(Collected data entries)

• • •

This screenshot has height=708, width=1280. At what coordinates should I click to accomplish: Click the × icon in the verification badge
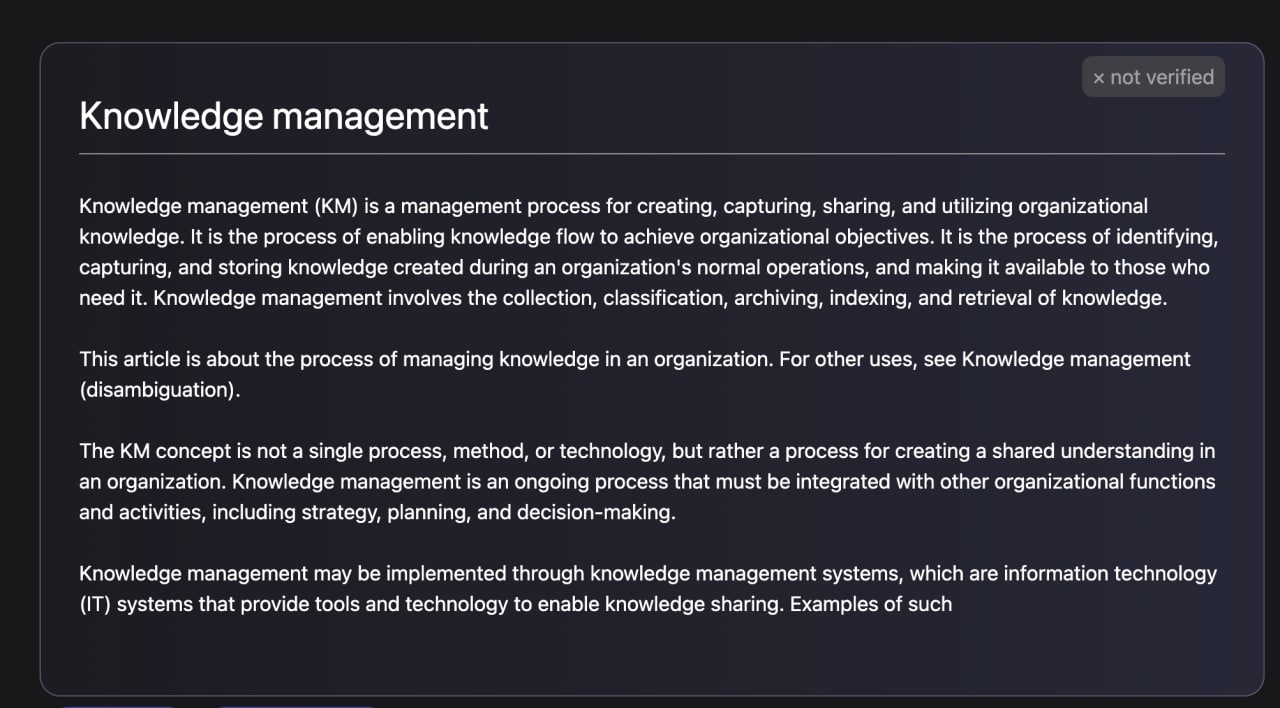(x=1099, y=78)
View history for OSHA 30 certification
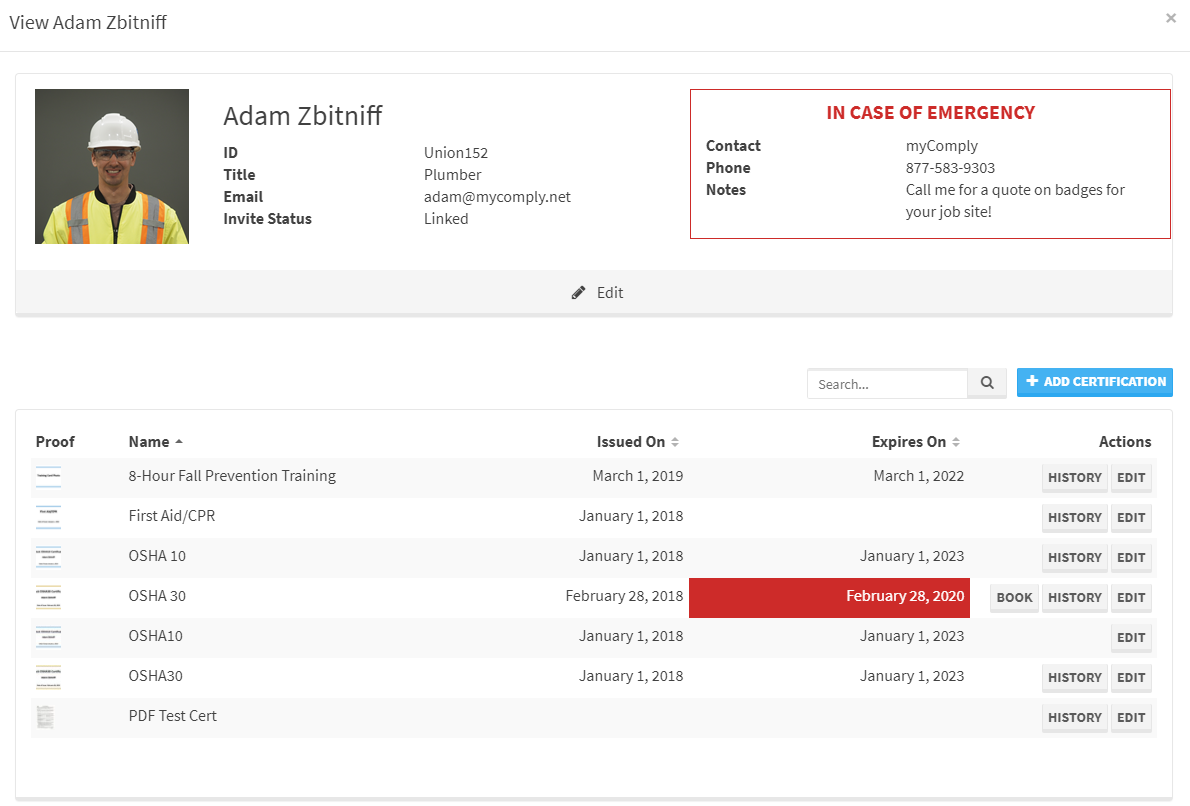Viewport: 1190px width, 806px height. point(1074,598)
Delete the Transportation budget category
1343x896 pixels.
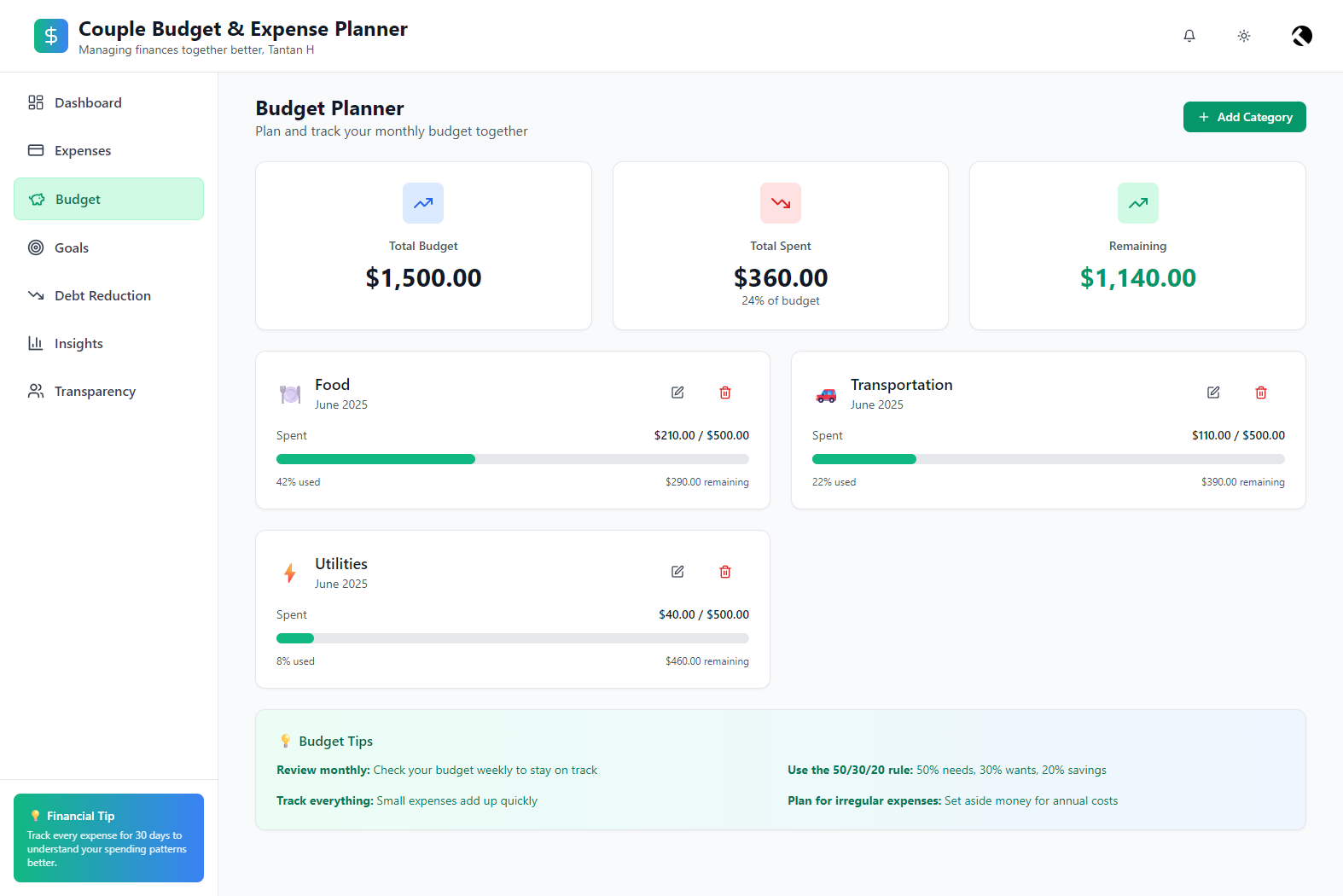click(1261, 393)
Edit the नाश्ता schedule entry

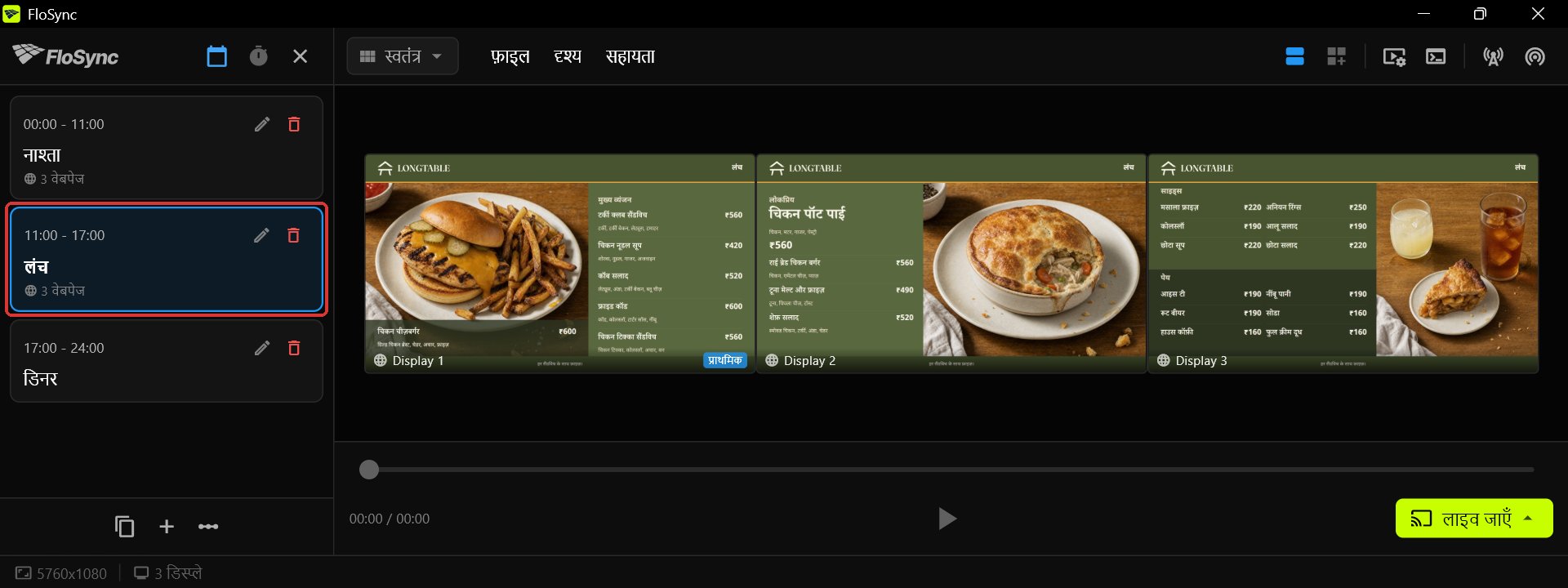(261, 124)
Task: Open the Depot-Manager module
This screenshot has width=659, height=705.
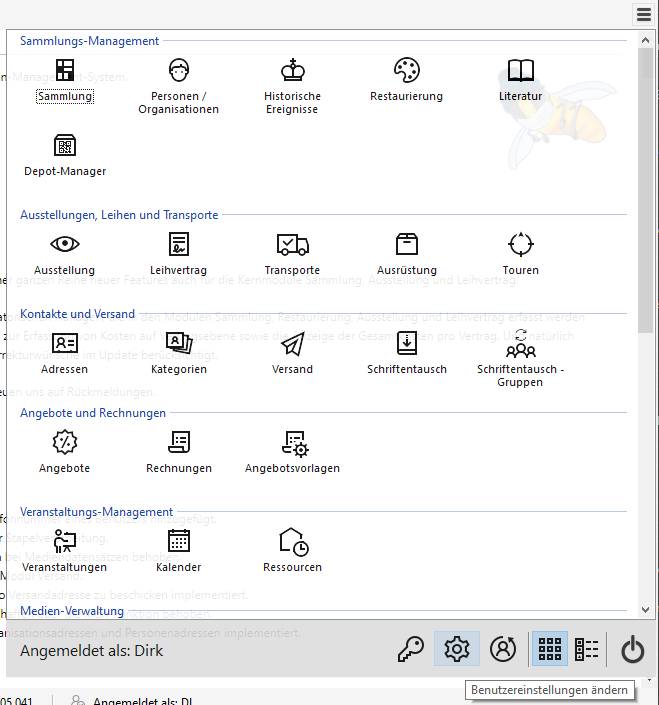Action: [x=65, y=154]
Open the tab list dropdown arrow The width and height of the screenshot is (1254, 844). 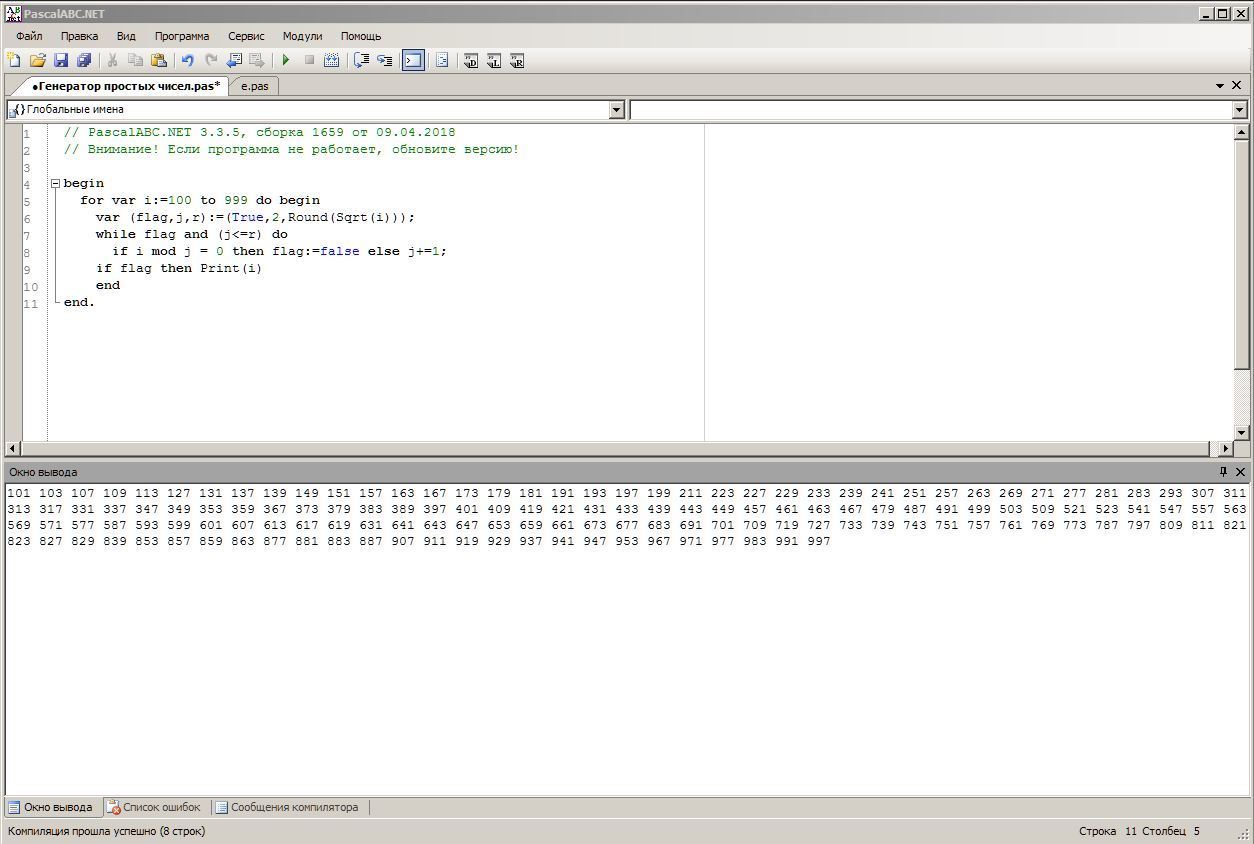pos(1220,86)
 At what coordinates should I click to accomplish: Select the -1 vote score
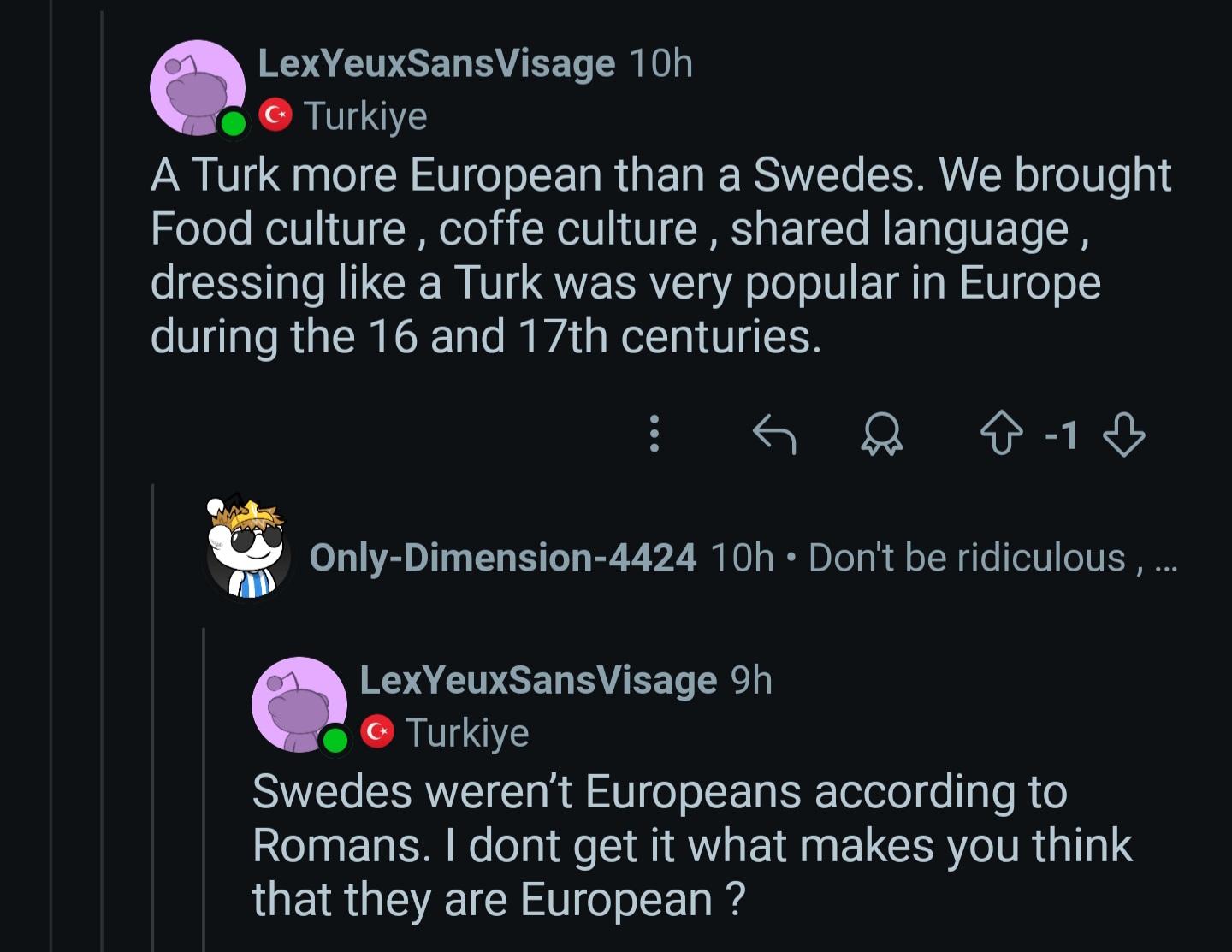pyautogui.click(x=1062, y=435)
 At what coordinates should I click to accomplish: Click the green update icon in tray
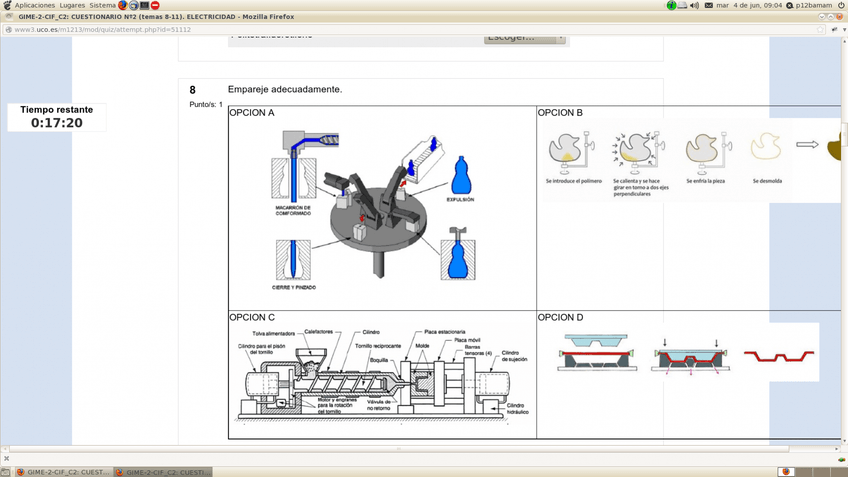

• • •

— EXERCISE REQUIREMENTS —
Please repeat, exactly and with nothing else, the lines from the one containing "At what coordinates should I click to accomplish: Select" to the last line of the entries, both included, excluding any pictures.

— RESPONSE FOR THIS EXERCISE —
 At what coordinates should I click to accomplish: Select the -1 vote score
pyautogui.click(x=1062, y=435)
 At what coordinates should I click to accomplish: Click the green update icon in tray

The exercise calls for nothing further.